■ Aim of the exercise: Nothing but the lines from the one with "Open the File menu" through the end of the records may appear in the answer, each reproduced exactly, pictures omitted.

============================================================

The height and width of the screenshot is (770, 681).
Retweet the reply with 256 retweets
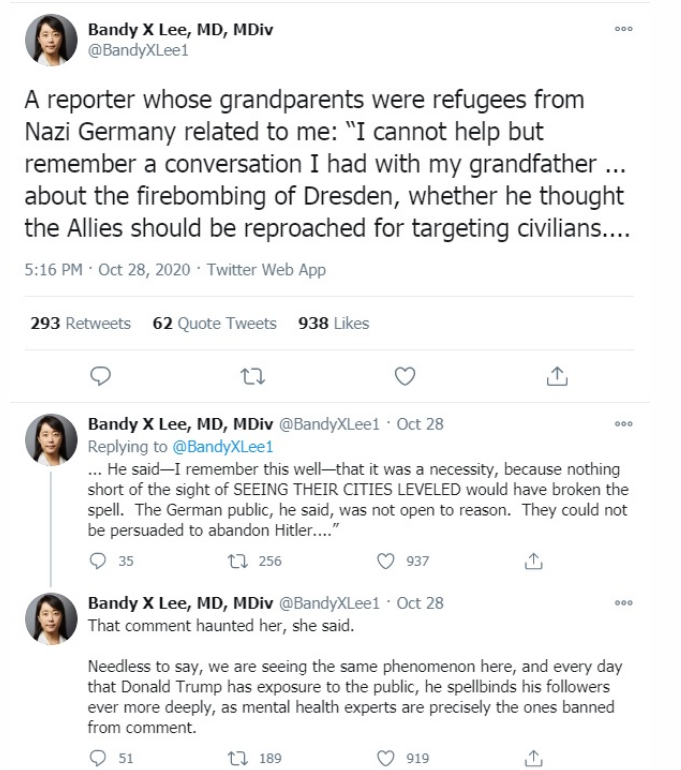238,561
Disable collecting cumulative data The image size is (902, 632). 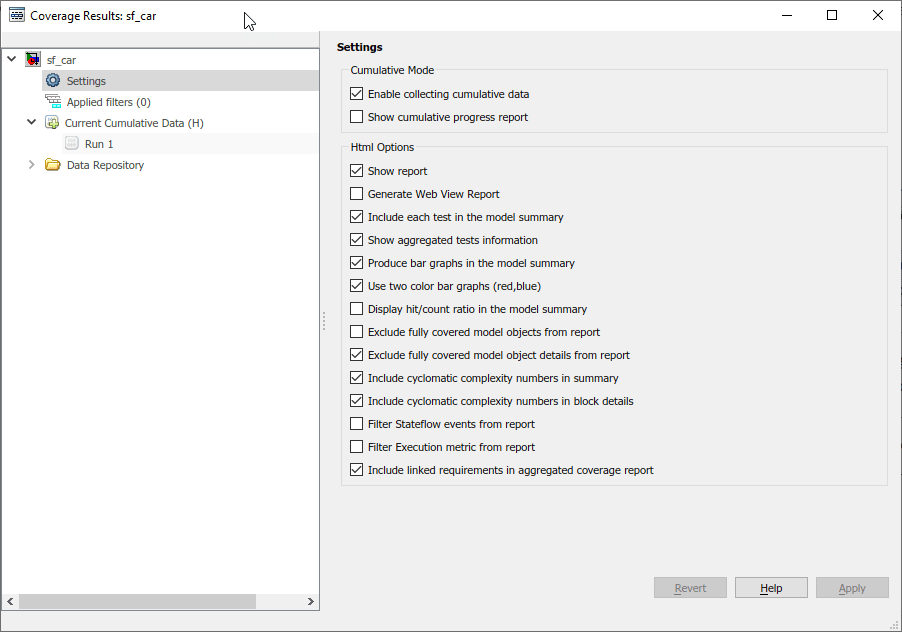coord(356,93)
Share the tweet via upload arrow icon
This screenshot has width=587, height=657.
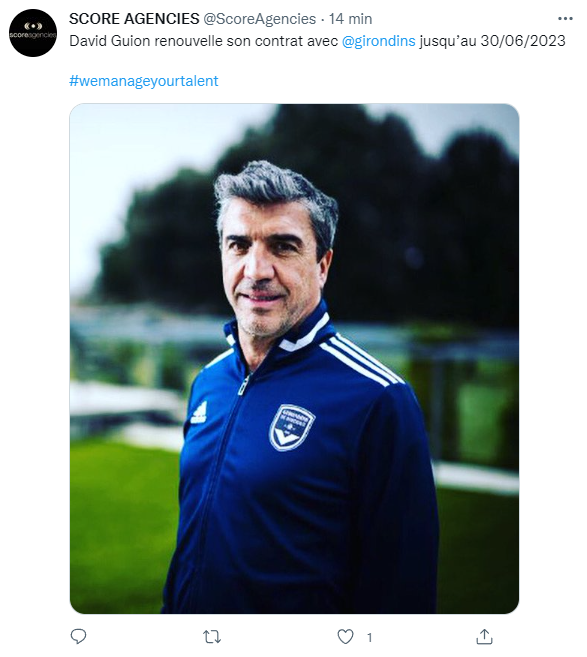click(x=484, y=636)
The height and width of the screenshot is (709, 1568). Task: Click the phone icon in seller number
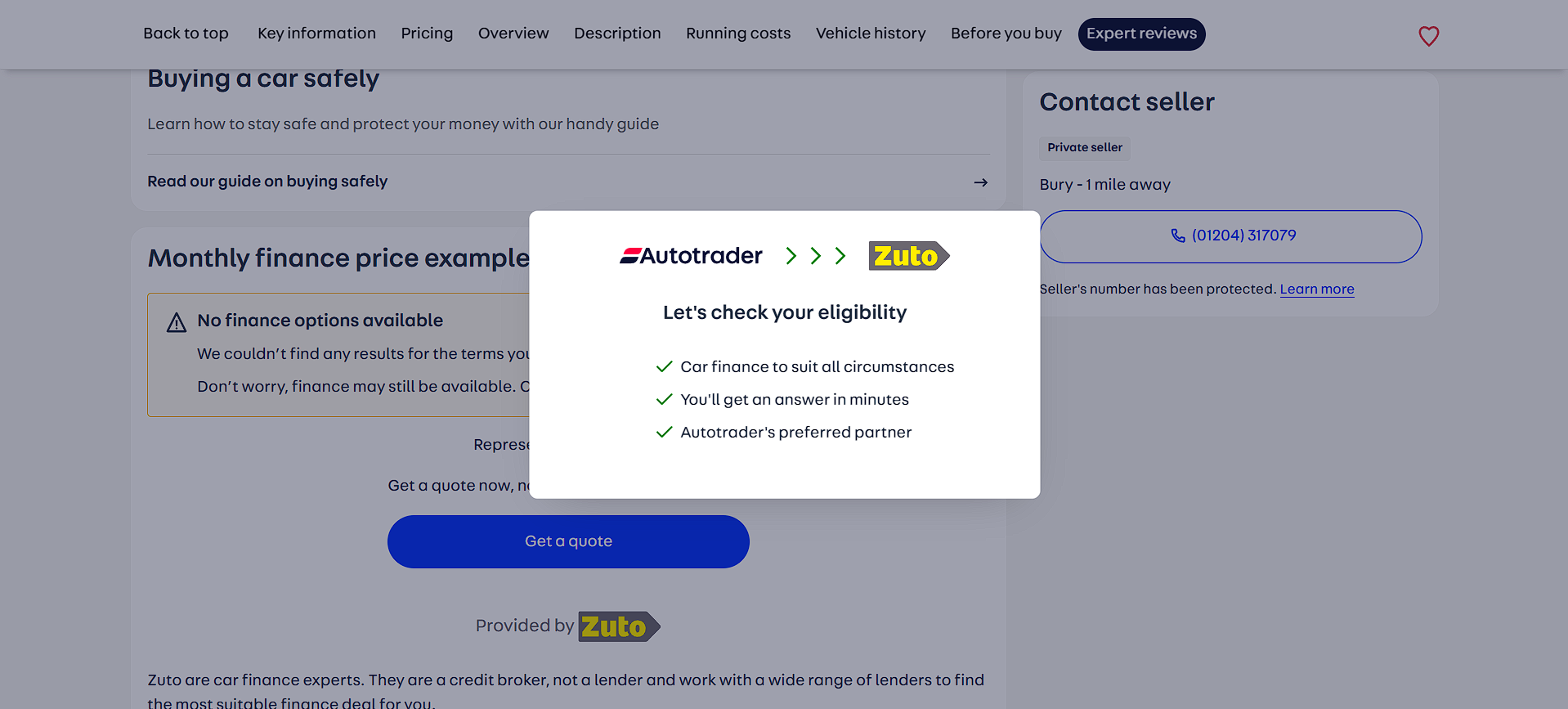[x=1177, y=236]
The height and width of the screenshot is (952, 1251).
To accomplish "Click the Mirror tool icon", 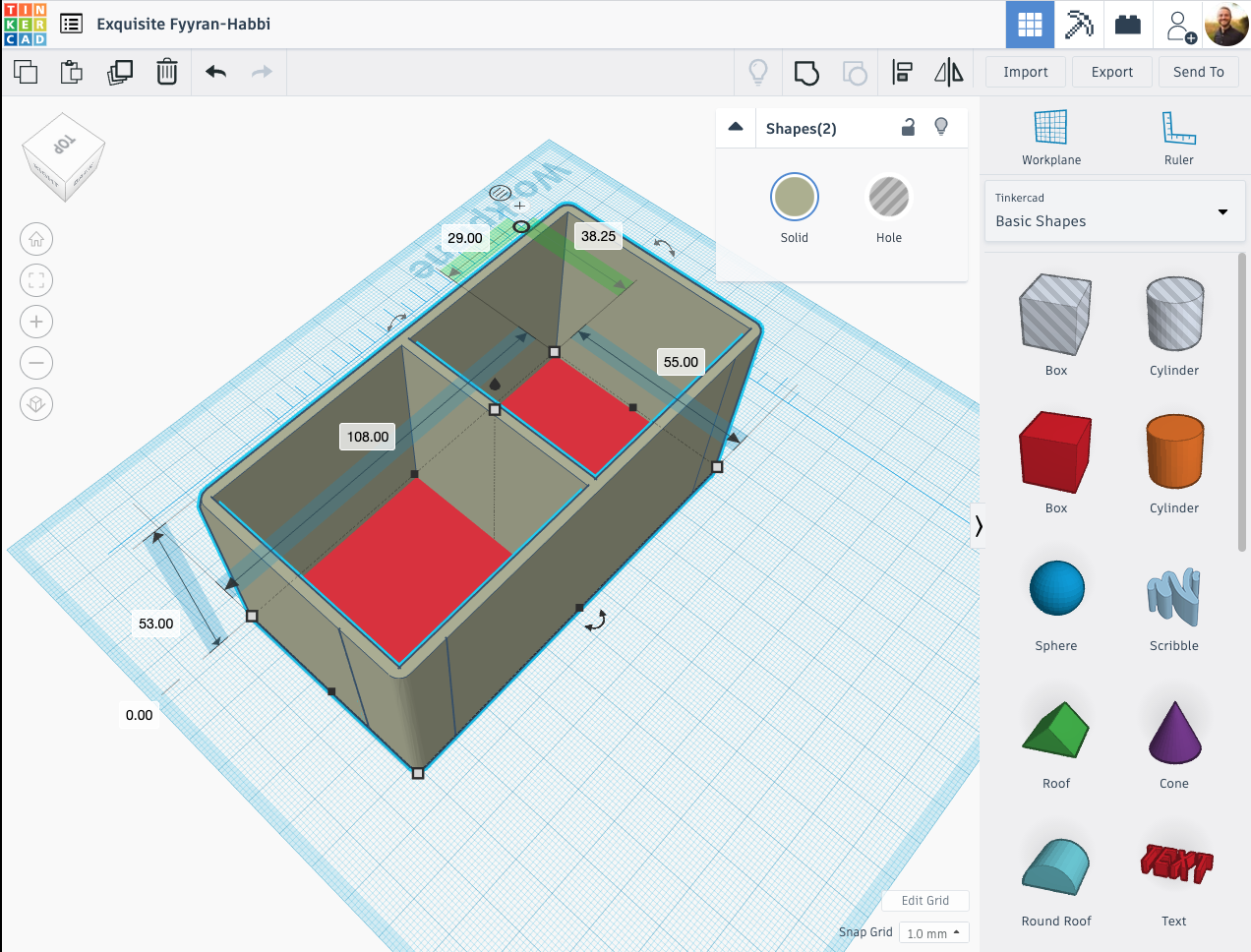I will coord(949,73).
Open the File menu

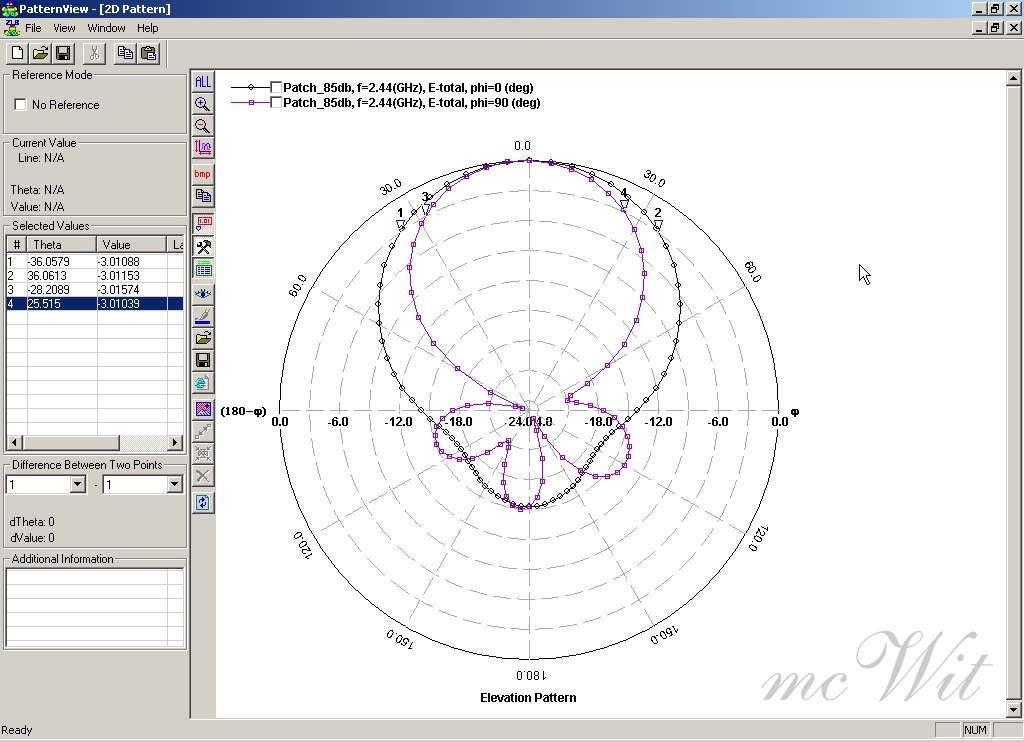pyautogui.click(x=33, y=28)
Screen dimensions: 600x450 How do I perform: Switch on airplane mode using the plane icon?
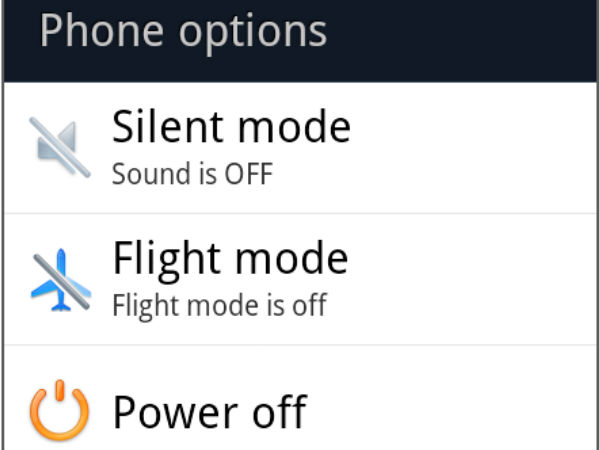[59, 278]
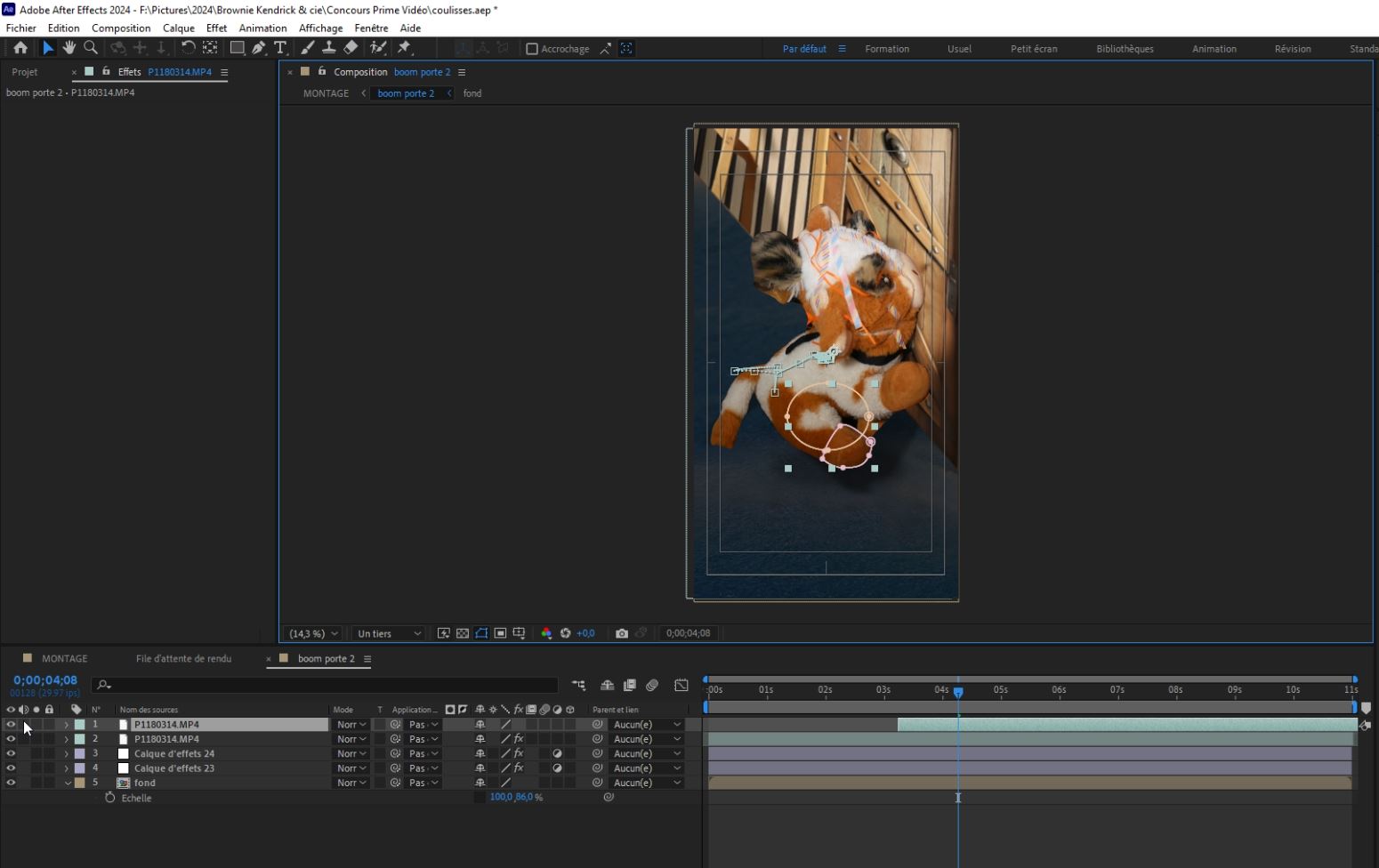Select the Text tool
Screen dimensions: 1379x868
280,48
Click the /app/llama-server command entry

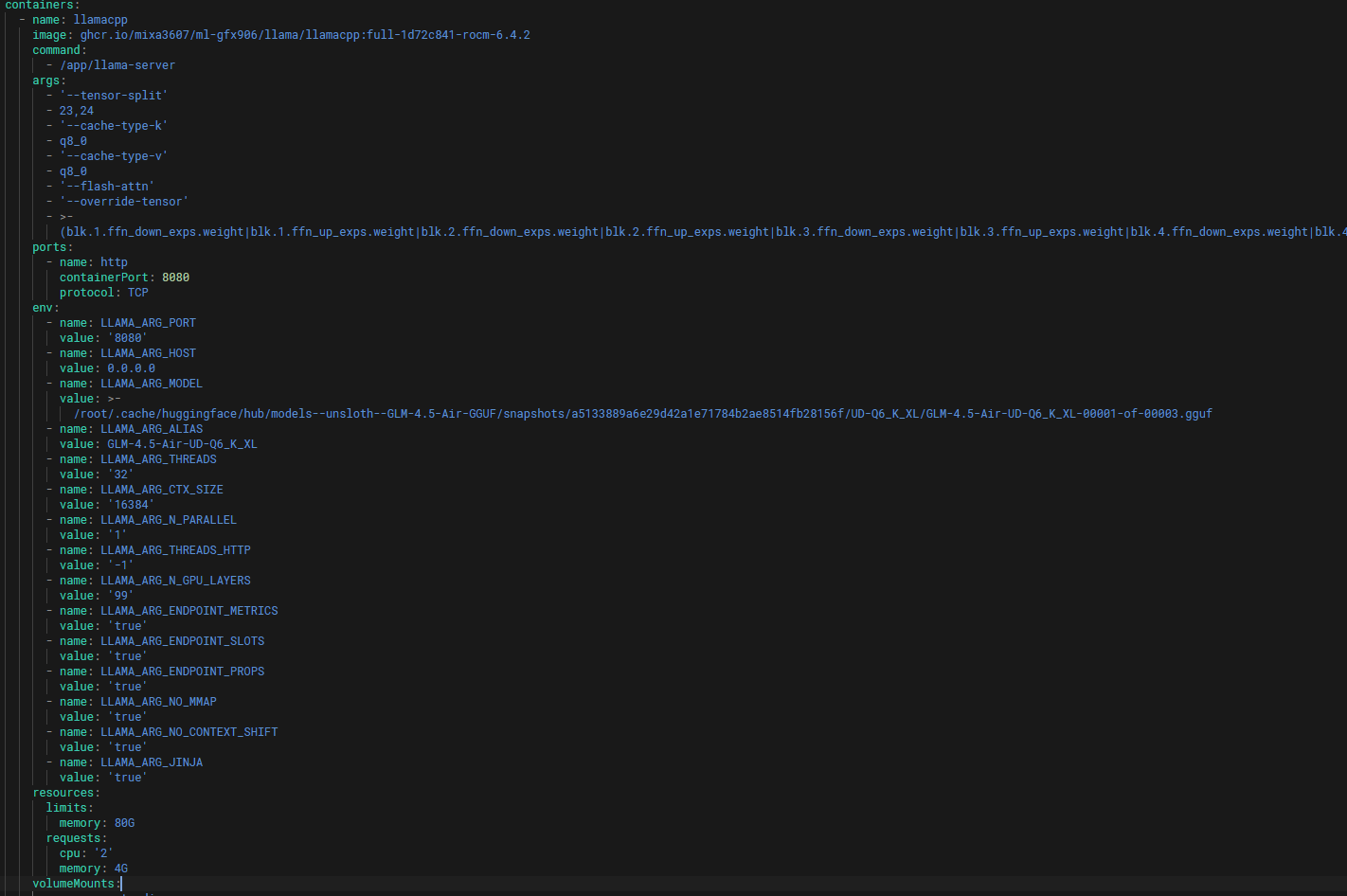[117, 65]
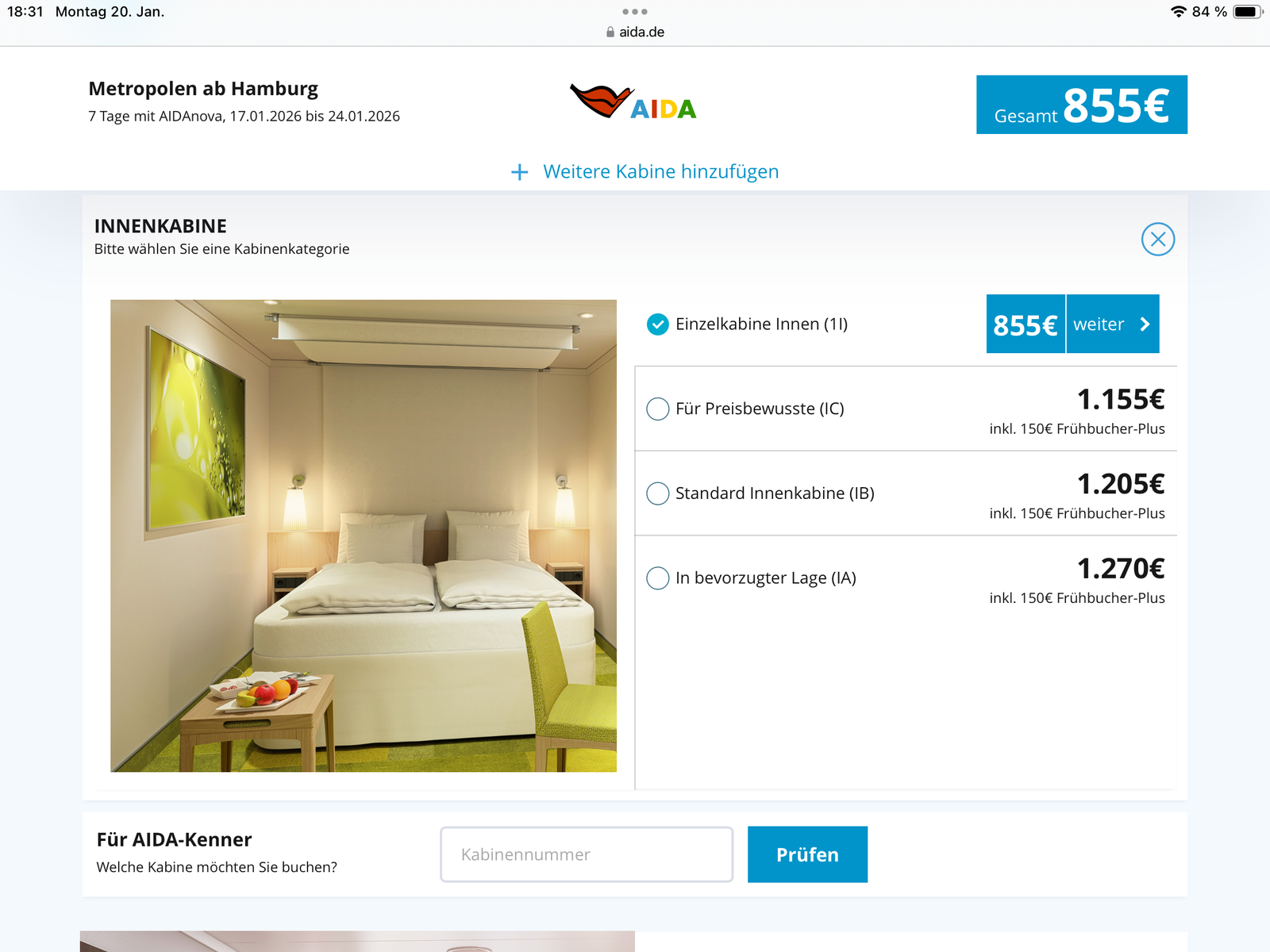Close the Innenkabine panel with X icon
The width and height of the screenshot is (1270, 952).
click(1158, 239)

============================================================

■ Task output:
Open the File menu

pyautogui.click(x=33, y=28)
Screen dimensions: 600x450 How do I perform: Switch on airplane mode using the plane icon?
[59, 278]
Select the Text tool
Screen dimensions: 1379x868
280,48
Click the /app/llama-server command entry

[117, 65]
Close the Innenkabine panel with X icon
The width and height of the screenshot is (1270, 952).
click(1158, 239)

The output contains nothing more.